**Task directions**
Copy out once more, exactly, the line with "Open the pie chart analytics sidebar icon" and all the lines after it, up to the last line of the data.

(Collected data entries)
# # # # #

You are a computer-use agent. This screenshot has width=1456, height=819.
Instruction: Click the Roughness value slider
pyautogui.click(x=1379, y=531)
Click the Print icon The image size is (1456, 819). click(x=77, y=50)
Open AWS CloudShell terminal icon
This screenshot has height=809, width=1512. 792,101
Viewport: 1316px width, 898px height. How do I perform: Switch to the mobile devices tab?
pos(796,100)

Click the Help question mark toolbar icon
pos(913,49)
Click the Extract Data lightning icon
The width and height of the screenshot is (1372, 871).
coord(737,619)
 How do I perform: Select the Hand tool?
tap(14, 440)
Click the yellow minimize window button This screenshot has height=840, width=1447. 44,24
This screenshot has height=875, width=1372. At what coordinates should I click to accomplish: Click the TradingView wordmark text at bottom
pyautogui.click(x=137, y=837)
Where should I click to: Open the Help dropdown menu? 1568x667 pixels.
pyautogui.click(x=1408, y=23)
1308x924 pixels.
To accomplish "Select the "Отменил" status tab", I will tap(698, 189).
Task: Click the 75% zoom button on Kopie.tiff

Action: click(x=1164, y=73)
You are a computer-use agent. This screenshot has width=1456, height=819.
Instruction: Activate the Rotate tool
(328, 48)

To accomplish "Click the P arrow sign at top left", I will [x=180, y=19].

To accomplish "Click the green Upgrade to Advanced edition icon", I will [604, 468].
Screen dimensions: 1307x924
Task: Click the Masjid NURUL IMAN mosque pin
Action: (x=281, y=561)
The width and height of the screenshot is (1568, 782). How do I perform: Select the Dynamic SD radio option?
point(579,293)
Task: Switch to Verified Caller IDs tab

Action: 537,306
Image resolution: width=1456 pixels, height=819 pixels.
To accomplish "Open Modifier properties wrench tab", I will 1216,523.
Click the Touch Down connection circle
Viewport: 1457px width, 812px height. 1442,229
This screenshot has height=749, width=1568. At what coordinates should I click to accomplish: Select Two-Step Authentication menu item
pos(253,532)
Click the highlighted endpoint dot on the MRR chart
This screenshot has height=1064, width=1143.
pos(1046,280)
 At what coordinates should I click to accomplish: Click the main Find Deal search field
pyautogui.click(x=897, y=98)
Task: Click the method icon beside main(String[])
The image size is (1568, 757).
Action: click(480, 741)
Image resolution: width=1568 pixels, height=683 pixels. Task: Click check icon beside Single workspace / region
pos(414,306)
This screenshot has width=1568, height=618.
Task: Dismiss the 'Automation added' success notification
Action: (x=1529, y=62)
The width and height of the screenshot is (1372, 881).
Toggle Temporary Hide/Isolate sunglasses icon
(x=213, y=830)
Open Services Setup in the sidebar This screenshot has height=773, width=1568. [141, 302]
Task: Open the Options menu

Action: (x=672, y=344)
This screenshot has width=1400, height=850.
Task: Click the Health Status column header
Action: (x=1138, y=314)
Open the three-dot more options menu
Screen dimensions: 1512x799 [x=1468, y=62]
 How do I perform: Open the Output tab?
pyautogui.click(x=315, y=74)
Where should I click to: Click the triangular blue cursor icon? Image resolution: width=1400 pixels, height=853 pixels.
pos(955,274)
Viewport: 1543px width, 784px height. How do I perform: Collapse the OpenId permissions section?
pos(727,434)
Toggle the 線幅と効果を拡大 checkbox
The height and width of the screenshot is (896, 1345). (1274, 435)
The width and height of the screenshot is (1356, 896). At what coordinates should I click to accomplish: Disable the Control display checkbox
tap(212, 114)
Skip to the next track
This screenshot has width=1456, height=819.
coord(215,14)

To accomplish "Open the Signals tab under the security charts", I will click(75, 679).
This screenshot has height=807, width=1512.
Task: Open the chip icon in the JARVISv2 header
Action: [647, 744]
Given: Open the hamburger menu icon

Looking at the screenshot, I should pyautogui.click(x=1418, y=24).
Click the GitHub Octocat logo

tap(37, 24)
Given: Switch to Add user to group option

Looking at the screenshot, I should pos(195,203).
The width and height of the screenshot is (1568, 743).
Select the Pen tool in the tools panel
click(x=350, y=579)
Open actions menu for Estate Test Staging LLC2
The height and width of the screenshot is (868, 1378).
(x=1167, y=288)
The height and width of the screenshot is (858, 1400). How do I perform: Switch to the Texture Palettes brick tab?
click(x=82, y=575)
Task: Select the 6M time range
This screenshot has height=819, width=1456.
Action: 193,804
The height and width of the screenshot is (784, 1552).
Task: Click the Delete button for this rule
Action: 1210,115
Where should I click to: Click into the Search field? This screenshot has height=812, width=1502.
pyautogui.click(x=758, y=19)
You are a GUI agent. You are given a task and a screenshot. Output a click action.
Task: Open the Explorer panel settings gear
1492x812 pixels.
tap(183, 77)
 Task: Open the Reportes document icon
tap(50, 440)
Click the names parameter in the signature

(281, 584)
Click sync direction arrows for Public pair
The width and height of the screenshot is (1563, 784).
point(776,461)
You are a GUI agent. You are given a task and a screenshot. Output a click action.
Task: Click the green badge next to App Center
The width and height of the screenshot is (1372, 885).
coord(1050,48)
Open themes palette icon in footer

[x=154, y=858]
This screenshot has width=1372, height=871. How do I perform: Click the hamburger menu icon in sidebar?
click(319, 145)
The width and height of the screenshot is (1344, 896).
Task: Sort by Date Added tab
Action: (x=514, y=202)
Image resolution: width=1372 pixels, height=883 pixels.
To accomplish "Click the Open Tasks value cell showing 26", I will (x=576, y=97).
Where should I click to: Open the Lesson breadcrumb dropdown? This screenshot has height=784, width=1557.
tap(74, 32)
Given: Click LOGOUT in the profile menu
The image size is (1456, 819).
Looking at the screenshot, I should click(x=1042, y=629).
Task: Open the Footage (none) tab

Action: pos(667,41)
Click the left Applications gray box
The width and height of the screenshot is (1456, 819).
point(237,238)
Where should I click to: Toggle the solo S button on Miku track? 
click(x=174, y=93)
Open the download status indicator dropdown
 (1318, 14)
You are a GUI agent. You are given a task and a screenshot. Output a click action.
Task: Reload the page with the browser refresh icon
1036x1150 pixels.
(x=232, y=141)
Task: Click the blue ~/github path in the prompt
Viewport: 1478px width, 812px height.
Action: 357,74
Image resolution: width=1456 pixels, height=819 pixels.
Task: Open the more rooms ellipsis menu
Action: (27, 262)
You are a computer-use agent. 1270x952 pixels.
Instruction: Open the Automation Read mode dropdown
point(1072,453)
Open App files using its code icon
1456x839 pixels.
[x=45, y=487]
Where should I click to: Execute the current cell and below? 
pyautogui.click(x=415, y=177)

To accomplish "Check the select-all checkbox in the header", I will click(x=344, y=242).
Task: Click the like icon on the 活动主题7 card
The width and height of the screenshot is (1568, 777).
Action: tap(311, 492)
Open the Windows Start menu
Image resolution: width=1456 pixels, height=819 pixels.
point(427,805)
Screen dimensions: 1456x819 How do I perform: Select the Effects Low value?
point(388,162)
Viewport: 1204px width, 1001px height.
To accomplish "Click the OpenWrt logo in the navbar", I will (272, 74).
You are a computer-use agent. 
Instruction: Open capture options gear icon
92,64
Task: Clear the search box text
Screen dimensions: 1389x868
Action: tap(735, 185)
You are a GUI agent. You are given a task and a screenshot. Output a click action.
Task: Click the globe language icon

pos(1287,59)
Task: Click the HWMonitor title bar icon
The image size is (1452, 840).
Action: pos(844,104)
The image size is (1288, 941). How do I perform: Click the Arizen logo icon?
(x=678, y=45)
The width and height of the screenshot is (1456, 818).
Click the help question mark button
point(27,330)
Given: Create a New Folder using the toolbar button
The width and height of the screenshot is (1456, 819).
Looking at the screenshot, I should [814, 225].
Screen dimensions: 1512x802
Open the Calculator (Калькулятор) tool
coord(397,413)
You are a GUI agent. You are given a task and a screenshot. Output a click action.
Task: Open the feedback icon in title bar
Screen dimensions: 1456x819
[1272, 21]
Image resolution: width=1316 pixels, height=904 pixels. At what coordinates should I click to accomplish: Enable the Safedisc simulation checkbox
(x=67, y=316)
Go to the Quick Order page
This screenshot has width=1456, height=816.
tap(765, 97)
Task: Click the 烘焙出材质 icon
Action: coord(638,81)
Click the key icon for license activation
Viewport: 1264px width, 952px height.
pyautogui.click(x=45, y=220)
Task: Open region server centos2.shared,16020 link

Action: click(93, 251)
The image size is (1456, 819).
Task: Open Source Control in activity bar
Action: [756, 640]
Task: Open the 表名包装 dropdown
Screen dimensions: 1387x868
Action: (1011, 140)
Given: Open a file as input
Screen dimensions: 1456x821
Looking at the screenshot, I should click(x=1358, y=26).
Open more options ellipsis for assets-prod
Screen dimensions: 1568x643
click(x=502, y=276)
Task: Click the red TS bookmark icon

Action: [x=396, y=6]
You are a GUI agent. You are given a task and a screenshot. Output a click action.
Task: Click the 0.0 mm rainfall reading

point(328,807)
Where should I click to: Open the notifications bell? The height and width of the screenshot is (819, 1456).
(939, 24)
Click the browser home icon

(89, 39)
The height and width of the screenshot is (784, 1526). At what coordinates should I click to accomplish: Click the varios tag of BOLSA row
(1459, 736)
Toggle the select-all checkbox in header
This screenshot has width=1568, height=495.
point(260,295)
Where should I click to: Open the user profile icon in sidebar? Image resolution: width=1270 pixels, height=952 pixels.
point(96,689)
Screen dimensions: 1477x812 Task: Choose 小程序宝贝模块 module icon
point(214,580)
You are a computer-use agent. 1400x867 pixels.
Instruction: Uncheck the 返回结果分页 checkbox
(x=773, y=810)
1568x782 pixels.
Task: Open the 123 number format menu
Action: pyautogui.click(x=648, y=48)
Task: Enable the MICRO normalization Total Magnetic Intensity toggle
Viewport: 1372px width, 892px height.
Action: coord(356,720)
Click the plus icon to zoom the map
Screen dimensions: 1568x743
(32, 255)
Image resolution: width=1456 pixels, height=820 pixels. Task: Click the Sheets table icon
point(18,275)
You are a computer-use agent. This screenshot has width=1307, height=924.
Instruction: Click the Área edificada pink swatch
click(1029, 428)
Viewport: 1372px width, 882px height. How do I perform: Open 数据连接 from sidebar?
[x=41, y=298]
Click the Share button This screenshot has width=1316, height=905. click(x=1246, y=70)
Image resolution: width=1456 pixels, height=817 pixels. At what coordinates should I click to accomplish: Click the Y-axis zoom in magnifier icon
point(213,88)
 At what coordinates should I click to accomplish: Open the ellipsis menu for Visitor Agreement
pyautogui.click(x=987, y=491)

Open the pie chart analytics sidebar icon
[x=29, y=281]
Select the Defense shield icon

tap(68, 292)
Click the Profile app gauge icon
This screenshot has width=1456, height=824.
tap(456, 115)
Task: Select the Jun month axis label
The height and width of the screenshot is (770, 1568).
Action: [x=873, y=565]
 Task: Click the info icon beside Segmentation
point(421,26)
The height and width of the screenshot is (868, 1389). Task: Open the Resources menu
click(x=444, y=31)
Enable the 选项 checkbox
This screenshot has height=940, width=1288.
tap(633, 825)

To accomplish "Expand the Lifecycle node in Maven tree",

# # # # #

**Result for this task**
Open the pie chart analytics sidebar icon
[x=29, y=281]
Select the Defense shield icon

tap(68, 292)
Click the Profile app gauge icon
This screenshot has width=1456, height=824.
tap(456, 115)
Task: Select the Jun month axis label
The height and width of the screenshot is (770, 1568).
Action: [x=873, y=565]
 Task: Click the info icon beside Segmentation
point(421,26)
The height and width of the screenshot is (868, 1389). Task: Open the Resources menu
click(x=444, y=31)
Enable the 选项 checkbox
This screenshot has height=940, width=1288.
tap(633, 825)

To accomplish "Expand the Lifecycle node in Maven tree",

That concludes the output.